§ TASK DIRECTIONS: Before copying, find the line below that contains "Instruction: Open the Keywords tag panel"; then return it and all later lines exactly, up to and including the final line, with no pictures.

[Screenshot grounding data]
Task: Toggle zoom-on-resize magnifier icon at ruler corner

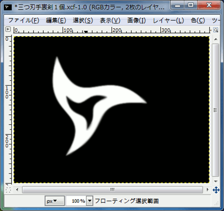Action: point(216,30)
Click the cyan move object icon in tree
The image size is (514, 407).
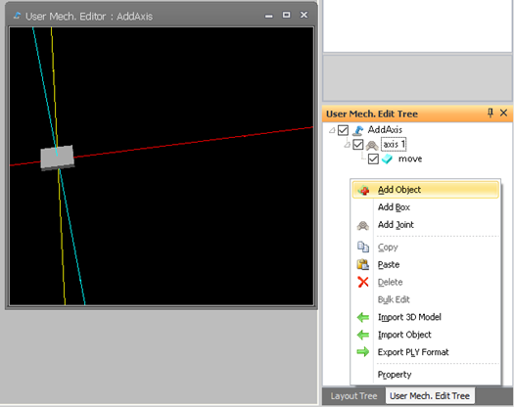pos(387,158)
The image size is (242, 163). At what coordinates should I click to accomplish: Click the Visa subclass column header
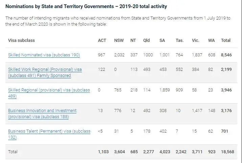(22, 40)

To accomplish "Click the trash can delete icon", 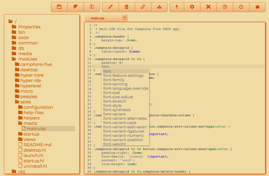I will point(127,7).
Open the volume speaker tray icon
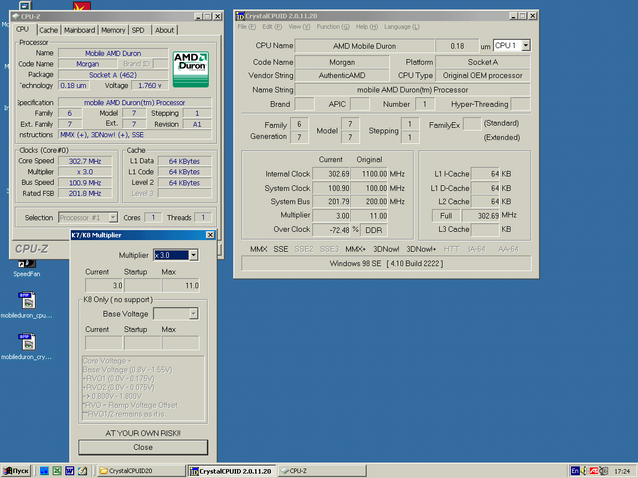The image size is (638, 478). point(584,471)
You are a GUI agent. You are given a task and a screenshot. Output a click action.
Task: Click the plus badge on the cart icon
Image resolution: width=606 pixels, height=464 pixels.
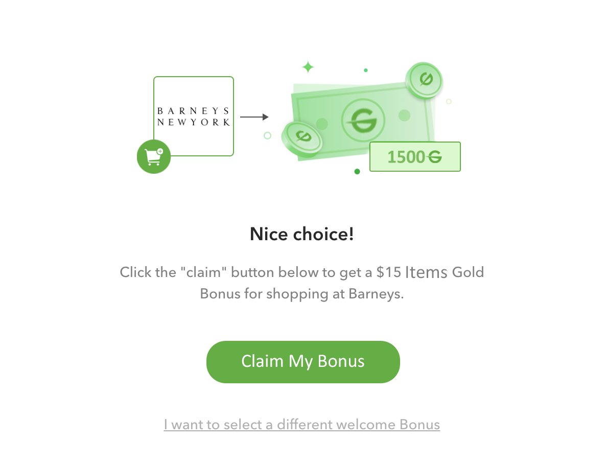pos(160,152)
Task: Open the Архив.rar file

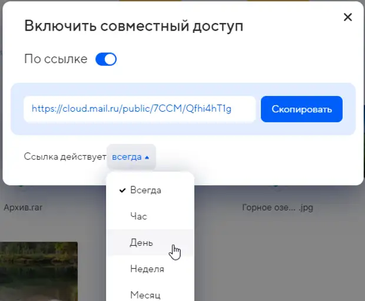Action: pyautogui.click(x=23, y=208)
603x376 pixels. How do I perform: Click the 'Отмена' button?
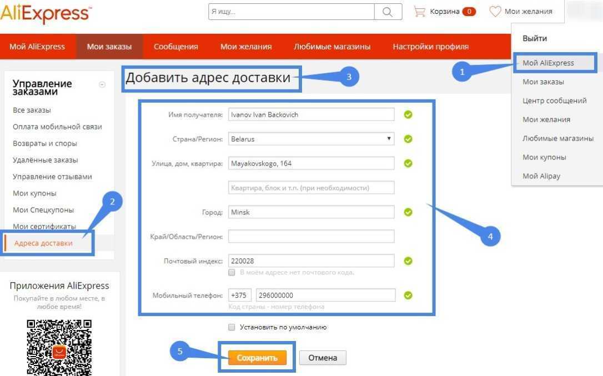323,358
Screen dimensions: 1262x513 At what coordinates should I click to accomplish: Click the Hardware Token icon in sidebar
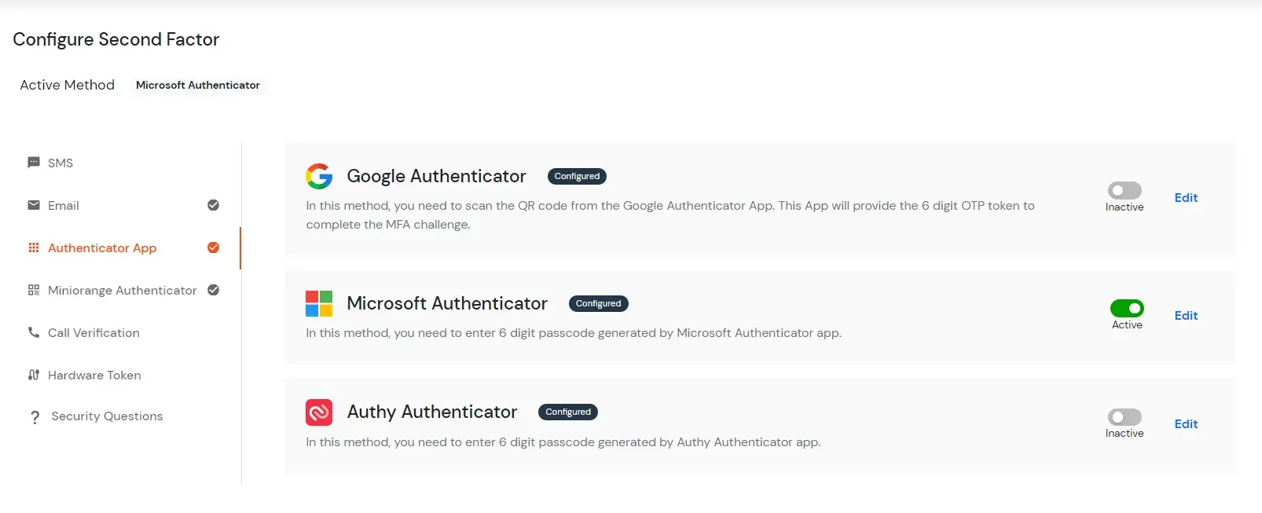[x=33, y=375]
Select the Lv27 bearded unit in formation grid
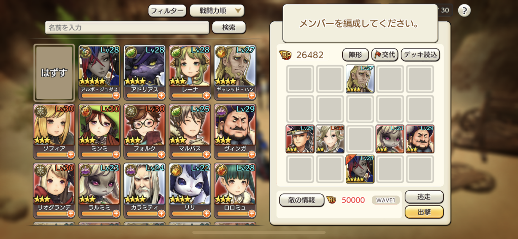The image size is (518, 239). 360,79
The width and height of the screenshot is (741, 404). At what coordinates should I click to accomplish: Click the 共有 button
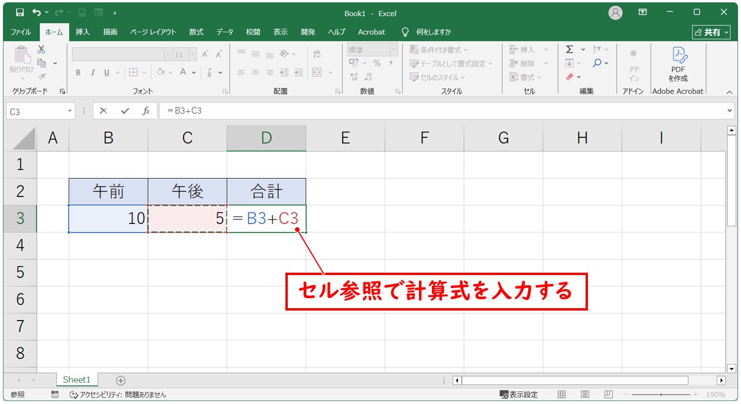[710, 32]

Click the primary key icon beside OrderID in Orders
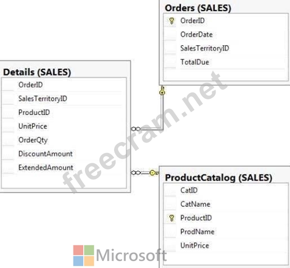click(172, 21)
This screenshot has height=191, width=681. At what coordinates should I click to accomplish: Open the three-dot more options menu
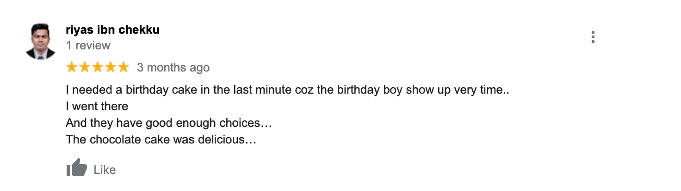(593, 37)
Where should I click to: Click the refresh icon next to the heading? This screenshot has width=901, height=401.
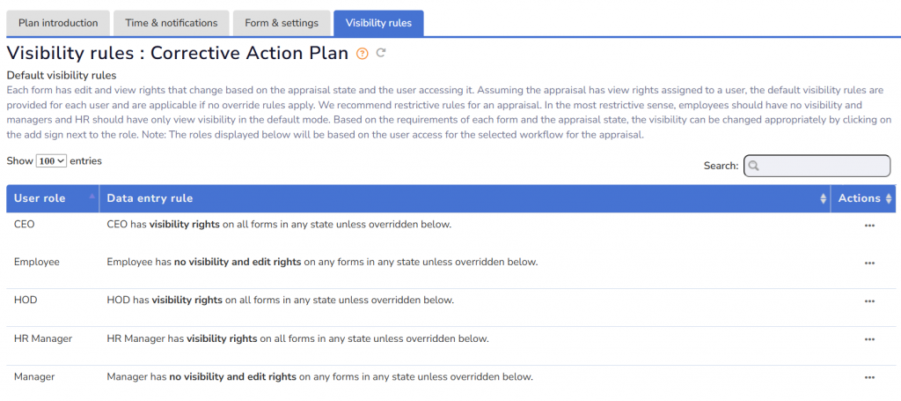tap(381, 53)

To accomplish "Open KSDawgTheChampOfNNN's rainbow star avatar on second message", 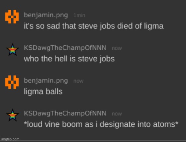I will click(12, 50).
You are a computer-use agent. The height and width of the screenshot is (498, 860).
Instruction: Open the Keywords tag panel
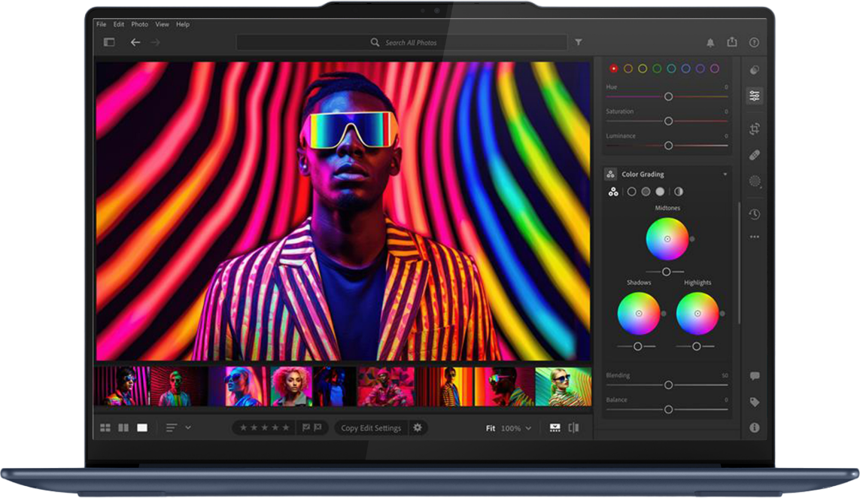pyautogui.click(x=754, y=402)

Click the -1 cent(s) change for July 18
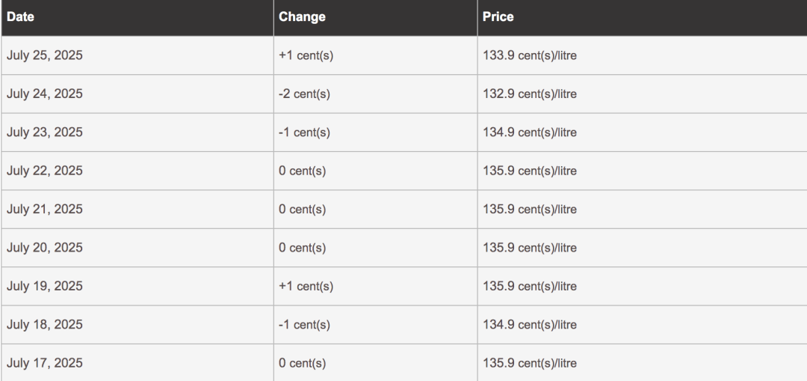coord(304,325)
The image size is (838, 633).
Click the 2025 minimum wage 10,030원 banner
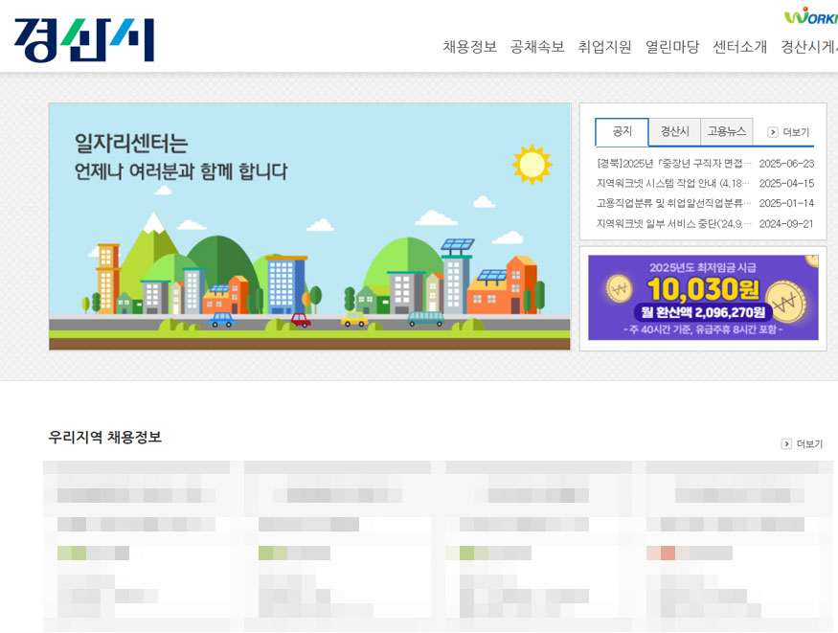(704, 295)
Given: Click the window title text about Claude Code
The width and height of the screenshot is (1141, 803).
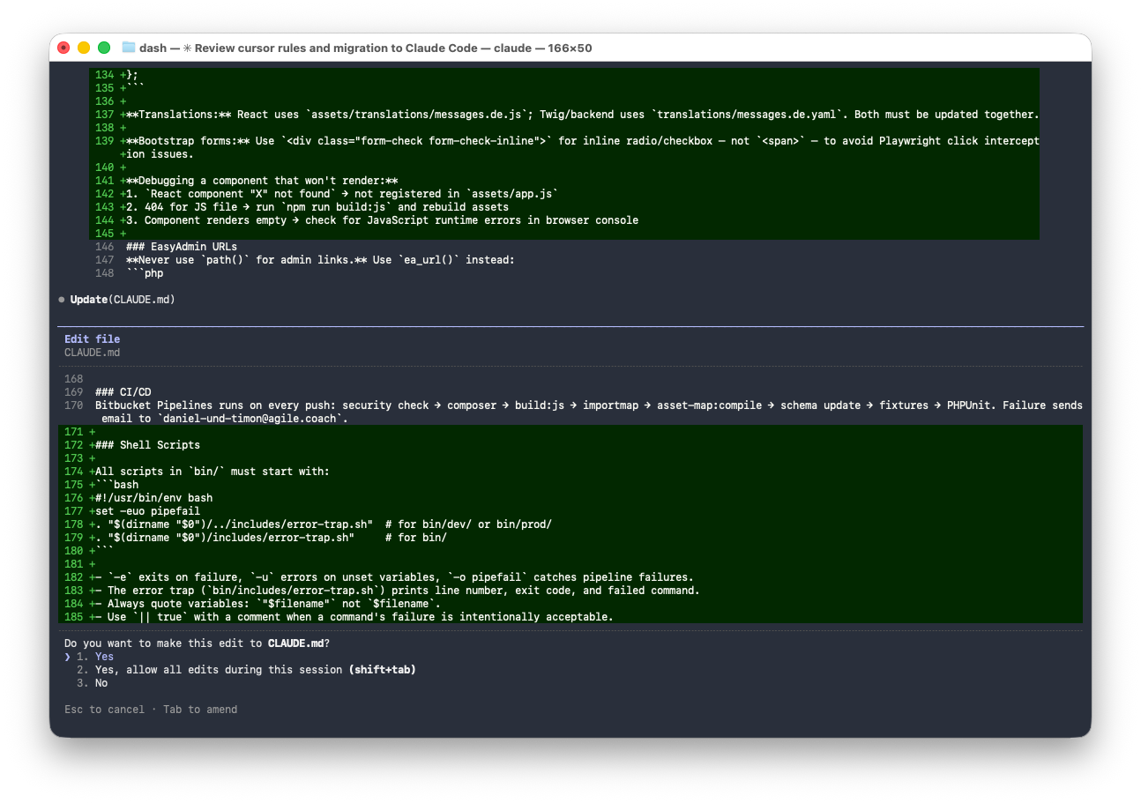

§ EXERCISE ANSWER:
Instruction: Open the Keywords tag panel
pyautogui.click(x=754, y=402)

Click the -1 cent(s) change for July 18
coord(304,325)
The image size is (838, 633).
Click the 2025 minimum wage 10,030원 banner
(704, 295)
Given: Click the window title text about Claude Code
The width and height of the screenshot is (1141, 803).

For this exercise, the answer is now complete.